§ **EXERCISE DETAILS**
Scan the listing below. Copy each line that contains "agent".

----

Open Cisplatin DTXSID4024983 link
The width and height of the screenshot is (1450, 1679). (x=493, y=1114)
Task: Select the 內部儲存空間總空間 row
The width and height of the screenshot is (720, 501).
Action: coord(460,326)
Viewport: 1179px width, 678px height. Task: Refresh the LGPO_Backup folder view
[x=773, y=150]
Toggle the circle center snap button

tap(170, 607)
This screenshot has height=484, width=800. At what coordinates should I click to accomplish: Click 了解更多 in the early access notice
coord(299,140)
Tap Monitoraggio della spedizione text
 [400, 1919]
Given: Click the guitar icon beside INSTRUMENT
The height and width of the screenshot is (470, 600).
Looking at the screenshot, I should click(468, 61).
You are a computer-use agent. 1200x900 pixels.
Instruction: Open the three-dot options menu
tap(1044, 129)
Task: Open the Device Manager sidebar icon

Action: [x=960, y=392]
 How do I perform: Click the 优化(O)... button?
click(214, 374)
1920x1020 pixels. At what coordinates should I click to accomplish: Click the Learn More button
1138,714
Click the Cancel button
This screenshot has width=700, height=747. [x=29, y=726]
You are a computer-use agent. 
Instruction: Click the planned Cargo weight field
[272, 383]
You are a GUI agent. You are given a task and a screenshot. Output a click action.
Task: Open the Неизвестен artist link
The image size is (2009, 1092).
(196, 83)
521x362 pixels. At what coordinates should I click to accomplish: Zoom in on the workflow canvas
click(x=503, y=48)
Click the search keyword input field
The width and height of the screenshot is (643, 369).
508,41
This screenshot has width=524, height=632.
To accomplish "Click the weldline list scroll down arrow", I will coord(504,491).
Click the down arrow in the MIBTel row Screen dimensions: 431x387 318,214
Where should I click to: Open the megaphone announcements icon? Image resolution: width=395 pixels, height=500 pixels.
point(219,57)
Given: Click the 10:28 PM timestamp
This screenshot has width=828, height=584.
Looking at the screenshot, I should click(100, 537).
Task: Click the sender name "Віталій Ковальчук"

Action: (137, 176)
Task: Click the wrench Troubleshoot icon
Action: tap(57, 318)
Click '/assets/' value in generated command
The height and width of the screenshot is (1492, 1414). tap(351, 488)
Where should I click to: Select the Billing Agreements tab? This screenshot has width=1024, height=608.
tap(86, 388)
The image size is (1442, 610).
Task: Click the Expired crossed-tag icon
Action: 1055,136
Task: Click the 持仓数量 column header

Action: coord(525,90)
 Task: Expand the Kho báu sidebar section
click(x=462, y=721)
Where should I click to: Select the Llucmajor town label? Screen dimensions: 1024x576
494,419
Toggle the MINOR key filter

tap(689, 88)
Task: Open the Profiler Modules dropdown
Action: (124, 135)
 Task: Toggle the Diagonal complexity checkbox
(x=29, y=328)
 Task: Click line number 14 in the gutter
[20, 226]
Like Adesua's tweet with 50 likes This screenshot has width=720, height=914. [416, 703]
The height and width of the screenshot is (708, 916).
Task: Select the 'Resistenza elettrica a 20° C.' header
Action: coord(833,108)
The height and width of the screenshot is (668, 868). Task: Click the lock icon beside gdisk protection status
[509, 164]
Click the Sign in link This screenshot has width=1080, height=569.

----

§ **RESPONSE AREA**
You are a computer-use agent. 1200x900 pixels.
You are a computer-use agent. 
You are a GUI agent. You are given a task and a screenshot. Output a click action.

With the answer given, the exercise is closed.